Re: [RFC PATCH 2/2] livepatch: Implement livepatch hybrid mode

Petr Mladek <pmladek@xxxxxxxx> · Mon, 27 Jan 2025 15:31:41 +0100

On Mon 2025-01-27 14:35:26, Yafang Shao wrote:
> The atomic replace livepatch mechanism was introduced to handle scenarios
> where we want to unload a specific livepatch without unloading others.
> However, its current implementation has significant shortcomings, making
> it less than ideal in practice. Below are the key downsides:

[...]

> In the hybrid mode:
> 
> - Specific livepatches can be marked as "non-replaceable" to ensure they
>   remain active and unaffected during replacements.
> 
> - Other livepatches can be marked as "replaceable," allowing targeted
>   replacements of only those patches.
> 
> This selective approach would reduce unnecessary transitions, lower the
> risk of temporary patch loss, and mitigate performance issues during
> livepatch replacement.
> 
> --- a/kernel/livepatch/core.c
> +++ b/kernel/livepatch/core.c
> @@ -658,6 +658,8 @@ static int klp_add_nops(struct klp_patch *patch)
>  		klp_for_each_object(old_patch, old_obj) {
>  			int err;
>  
> +			if (!old_patch->replaceable)
> +				continue;

This is one example where things might get very complicated.

The same function might be livepatched by more livepatches, see
ops->func_stack. For example, let's have funcA and three livepatches:
a
  + lp1:
	.replace = false,
	.non-replace = true,
	.func =	{
			.old_name = "funcA",
			.new_func = lp1_funcA,
		}, { }

  + lp2:
	.replace = false,
	.non-replace = false,
	.func =	{
			.old_name = "funcA",
			.new_func = lp2_funcA,
		},{
			.old_name = "funcB",
			.new_func = lp2_funcB,
		}, { }

  + lp3:
	.replace = true,
	.non-replace = false,
	.func =	{
			.old_name = "funcB",
			.new_func = lp3_funcB,
		}, { }

Now, apply lp1:

      + funcA() gets redirected to lp1_funcA()

Then, apply lp2

      + funcA() gets redirected to lp2_funcA()

Finally, apply lp3:

      + The proposed code would add "nop()" for
	funcA() because	it exists in lp2 and does not exist in lp3.

      + funcA() will get redirected to the original code
	because of the nop() during transition

      + nop() will get removed in klp_complete_transition() and
	funcA() will get suddenly redirected to lp1_funcA()
	because it will still be on ops->func_stack even
	after the "nop" and lp2_funcA() gets removed.

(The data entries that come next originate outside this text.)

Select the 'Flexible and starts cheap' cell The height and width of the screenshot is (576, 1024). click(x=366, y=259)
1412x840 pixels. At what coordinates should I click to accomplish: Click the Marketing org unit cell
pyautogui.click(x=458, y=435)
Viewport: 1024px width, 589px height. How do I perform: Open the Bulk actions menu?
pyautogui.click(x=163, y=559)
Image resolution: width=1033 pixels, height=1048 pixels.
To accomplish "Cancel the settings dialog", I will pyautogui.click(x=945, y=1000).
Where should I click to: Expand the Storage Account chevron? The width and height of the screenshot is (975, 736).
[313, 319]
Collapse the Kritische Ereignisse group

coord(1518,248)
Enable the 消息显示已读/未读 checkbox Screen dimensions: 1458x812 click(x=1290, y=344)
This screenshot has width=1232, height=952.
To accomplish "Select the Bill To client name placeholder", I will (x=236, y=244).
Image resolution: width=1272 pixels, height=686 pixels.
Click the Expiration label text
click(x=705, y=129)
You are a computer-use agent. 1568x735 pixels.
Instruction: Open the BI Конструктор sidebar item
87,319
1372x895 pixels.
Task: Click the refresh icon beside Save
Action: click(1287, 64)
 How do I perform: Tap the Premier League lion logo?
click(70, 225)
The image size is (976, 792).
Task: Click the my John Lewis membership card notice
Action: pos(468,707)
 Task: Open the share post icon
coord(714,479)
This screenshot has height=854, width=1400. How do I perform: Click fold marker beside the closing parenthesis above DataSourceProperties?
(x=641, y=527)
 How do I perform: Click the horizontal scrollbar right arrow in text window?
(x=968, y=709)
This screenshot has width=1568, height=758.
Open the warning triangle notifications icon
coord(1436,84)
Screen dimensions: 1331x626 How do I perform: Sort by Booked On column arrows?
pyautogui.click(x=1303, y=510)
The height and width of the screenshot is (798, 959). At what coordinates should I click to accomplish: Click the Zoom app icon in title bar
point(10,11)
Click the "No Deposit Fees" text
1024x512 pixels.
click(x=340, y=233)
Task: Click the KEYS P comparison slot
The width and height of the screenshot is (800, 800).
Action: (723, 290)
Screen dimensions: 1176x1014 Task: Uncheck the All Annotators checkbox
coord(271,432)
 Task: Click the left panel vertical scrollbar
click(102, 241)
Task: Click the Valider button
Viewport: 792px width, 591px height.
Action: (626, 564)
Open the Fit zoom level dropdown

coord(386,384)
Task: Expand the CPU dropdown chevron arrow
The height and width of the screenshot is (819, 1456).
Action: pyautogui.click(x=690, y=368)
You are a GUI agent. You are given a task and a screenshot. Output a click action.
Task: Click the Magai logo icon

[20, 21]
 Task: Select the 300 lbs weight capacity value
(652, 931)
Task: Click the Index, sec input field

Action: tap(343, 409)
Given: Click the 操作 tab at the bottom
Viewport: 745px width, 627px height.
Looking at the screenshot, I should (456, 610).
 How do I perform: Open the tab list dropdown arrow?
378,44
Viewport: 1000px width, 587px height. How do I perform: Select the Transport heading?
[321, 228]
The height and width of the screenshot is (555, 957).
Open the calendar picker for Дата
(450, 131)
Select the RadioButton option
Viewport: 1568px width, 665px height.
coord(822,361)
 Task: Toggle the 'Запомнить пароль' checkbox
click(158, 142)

	   => The entire system will start using another funcA
	      implementation at some random time

	   => this would violate the consistency model

The proper solution might be tricky:

1. We would need to detect this situation and do _not_ add
   the "nop" for lp3 and funcA().

2. We would need a more complicate code for handling the task states.

   klp_update_patch_state() sets task->patch_state using
   the global "klp_target_state". But in the above example,
   when enabling lp3:

    + funcA would need to get transitioned _backward_:
	 KLP_TRANSITION_PATCHED -> KLP_TRANSITION_UNPATCHED
      , so that it goes on ops->func_stack:
	 lp2_funcA -> lp1->funcA

   while:

    + funcA would need to get transitioned forward:
	 KLP_TRANSITION_UNPATCHED -> KLP_TRANSITION_PATCHED
      , so that it goes on ops->func_stack:
	 lp2_funcB -> lp3->funcB

=> the hybrid mode would complicate the life for both livepatch
   creators/maintainers and kernel code developers/maintainers.

   I am afraid that this complexity is not acceptable if there are
   better solutions for the original problem.

>  			err = klp_add_object_nops(patch, old_obj);
>  			if (err)
>  				return err;

I am sorry but I am quite strongly against this approach!

Best Regards,
Petr